Un’operazione per certi versi simili è riscontrabile anche in alcune jisei, le liriche giapponesi spesso vergate poco prima della propria morte, raccolte da Ornella Civardi in un’opera unica nel panorama editoriale italiano, Jisei. Poesie dell’addio (SE, 2017, pp. 128, € 14). Le prime testimonianze risalgono a un’epoca antecedente il IX secolo; col passare dei secoli, il genere si è poi evoluto in forme e direzioni diverse, senza mai estinguersi del tutto (per esempio, anche Mishima, nel 1970, fece precedere il suicidio da versi di commiato). E così, illustra Civardi con una prosa colta e suggestiva nel saggio a suggello del volume, in questa raccolta, assieme ai tanka del periodo Heian (794-1185) imbevuti di mono no aware, troviamo i densi versi estremi (yuige) dei monaci buddhisti e le jisei umoristiche, ancora in voga nell’Ottocento, in cui la morte viene affrontata con un sorriso di complicità o scherno.

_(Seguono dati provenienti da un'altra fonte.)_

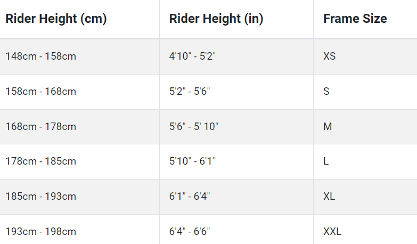Image resolution: width=417 pixels, height=244 pixels.
Task: Click the 5'6" - 5' 10" height cell
Action: point(236,127)
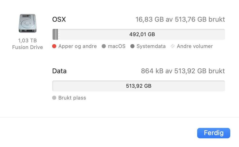Click the Fusion Drive disk icon
The height and width of the screenshot is (147, 239).
pyautogui.click(x=27, y=23)
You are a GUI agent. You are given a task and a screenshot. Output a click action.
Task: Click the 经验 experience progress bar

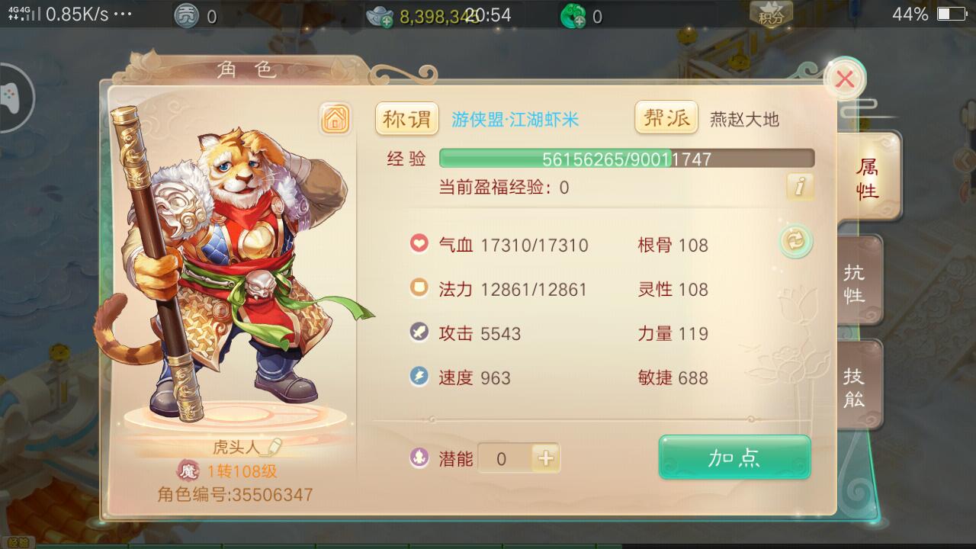[x=627, y=159]
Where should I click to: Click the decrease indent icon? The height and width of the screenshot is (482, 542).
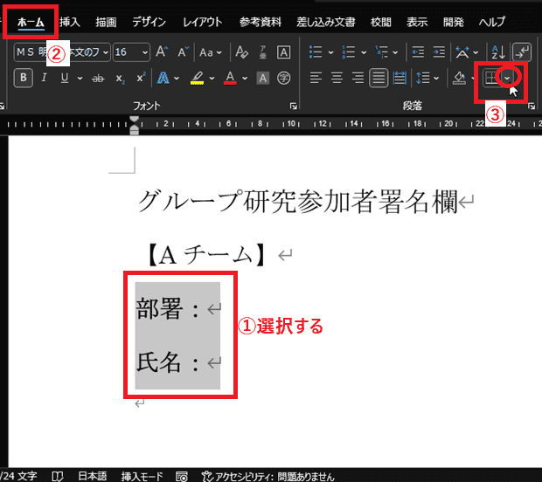pos(417,52)
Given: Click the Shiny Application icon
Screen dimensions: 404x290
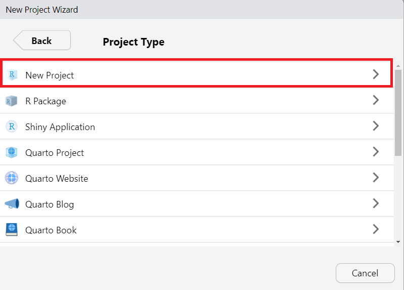Looking at the screenshot, I should [12, 127].
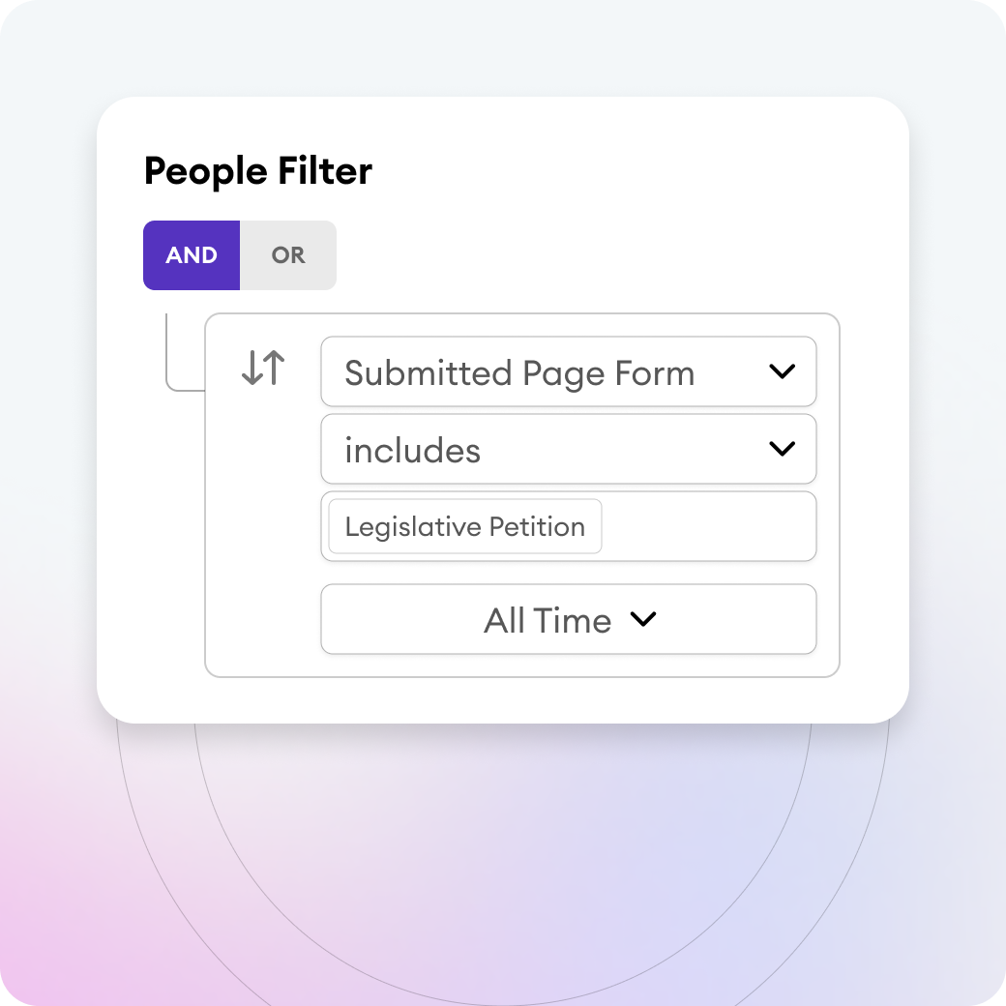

L’antologia accoglie circa un centinaio di testi, ciascuno dei quali commentato in maniera sintetica ma esauriente dalla curatrice, che spesso mette in luce i nessi tra la composizione in oggetto, la storia personale del poeta, il contesto storico-religioso, la tradizione letteraria e la cultura nipponica.

A mani vuote son venuto,
me ne vado a piedi nudi,
la partenza e l’arrivo confusi
in un unico segno.

Kozan Ikkyô (1360)

 

Quando muoio,
seppellitemi sotto una botte
dell’osteria:
chissà mai che il fondo
non abbia a creparsi.

Moriya Sen’an (1838)

Malgrado l’indubbia alta qualità del volume, purtroppo non può però passare inosservata una mancanza piuttosto rilevante: sono, infatti, del tutto assenti i testi in giapponese. Se, in generale, nell’ambito della poesia, c’è la consuetudine di presentare al lettore traduzioni e originali assieme, nel caso della lirica nipponica questa buona pratica si rende quasi necessaria per poter meglio assaporare e comprendere i diversi livelli di senso, a partire, naturalmente, dalla scelta dei kanji e del lessico.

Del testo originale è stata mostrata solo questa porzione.